Local, in-process data storage
Schema-neutral, application native data format
Indexed and sequential retrieval (Btree, Queue, Recno, Hash)
Multiple processes per application and multiple threads per process
Fine grained and configurable locking for highly concurrent systems
Multi-version concurrency control (MVCC)
Support for secondary indexes
In-memory, on disk or both
Online Btree compaction
Online Btree disk space reclamation
Online abandoned lock removal
On disk data encryption (AES)
Records up to 4GB and tables up to 256TB
Update: Just ran across this project and thought of the question you posted:
http://tokyocabinet.sourceforge.net/index.html . It is under LGPL, so not compatible with your restrictions, but an interesting project to check out, nonetheless.
SQLite would meet those criteria, except for the eventual shared file scenario in the future (and actually it could probably do that to if the network file system implements file locks correctly).
Many good solutions (such as SQLite) have been mentioned. Let me add two, since you don't require SQL:
HamsterDB fast, simple to use, can store arbitrary binary data. No provision for shared databases.
Glib HashTable module seems quite interesting too and is very
common so you won't risk going into a dead end. On the other end,
I'm not sure there is and easy way to store the database on the
disk, it's mostly for in-memory stuff
I've tested both on multi-million records projects.
As you are familiar with Fairtree, then you are probably also familiar with Raima RDM.

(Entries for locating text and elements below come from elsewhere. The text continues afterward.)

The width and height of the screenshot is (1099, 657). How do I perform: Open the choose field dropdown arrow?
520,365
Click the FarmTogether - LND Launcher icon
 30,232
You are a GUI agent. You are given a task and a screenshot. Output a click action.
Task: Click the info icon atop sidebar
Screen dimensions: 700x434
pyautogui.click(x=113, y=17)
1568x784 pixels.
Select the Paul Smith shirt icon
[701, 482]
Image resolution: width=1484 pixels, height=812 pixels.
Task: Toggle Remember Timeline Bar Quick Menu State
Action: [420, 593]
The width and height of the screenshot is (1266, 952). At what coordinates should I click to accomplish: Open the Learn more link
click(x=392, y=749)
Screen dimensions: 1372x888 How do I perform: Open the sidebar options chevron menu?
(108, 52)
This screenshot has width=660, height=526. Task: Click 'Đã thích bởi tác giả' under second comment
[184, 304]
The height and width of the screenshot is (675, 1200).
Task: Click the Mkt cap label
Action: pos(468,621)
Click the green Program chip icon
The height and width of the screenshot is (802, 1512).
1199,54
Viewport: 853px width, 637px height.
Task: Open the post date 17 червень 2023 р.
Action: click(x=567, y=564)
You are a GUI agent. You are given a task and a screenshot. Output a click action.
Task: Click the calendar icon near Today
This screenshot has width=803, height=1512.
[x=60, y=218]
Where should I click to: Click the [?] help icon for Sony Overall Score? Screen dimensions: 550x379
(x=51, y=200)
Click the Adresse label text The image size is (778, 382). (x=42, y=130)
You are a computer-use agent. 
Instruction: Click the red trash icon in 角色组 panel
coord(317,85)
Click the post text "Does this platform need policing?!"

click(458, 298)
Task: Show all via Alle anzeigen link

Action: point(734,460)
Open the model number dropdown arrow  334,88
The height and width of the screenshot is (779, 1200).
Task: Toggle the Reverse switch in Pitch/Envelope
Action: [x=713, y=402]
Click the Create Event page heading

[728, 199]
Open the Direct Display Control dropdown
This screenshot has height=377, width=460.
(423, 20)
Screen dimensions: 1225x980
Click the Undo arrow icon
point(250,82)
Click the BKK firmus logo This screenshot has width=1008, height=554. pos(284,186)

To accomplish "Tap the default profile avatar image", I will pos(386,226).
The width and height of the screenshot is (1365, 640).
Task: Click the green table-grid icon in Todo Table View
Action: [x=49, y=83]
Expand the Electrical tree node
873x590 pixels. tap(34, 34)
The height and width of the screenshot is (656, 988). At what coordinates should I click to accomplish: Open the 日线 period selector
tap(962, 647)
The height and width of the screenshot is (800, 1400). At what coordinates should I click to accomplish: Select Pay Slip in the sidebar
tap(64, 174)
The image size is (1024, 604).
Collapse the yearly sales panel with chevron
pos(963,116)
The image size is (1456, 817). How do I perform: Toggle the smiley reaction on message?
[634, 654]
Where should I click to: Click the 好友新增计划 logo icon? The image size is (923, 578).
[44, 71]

It went open source a few years ago, then dbstar claimed that they had somehow acquired the copyright. This seems debatable though. From reading the original Raima license, this does not seem possible. Of course it is possible to stay with the original code release. It is rather rare, but I have a copy archived away.
SQLite tends to be the first option. It doesn't store data as strings but I think you have to build a SQL command to do the insertion and that command will have some string building.
BerkeleyDB is a well engineered product if you don't need a relationDB. I have no idea what Oracle charges for it and if you would need a license for your application.
Personally I would consider why you have some of your requirements . Have you done testing to verify the requirement that you need to do direct insertion into the database? Seems like you could take a couple of hours to write up a wrapper that converts from whatever API you want to SQL and then see if SQLite, MySql,... meet your speed requirements.
There used to be a product called b-trieve but I'm not sure if source code was included. I think it has been discontinued. The only database engine I know of with an ISAM orientation is c-tree.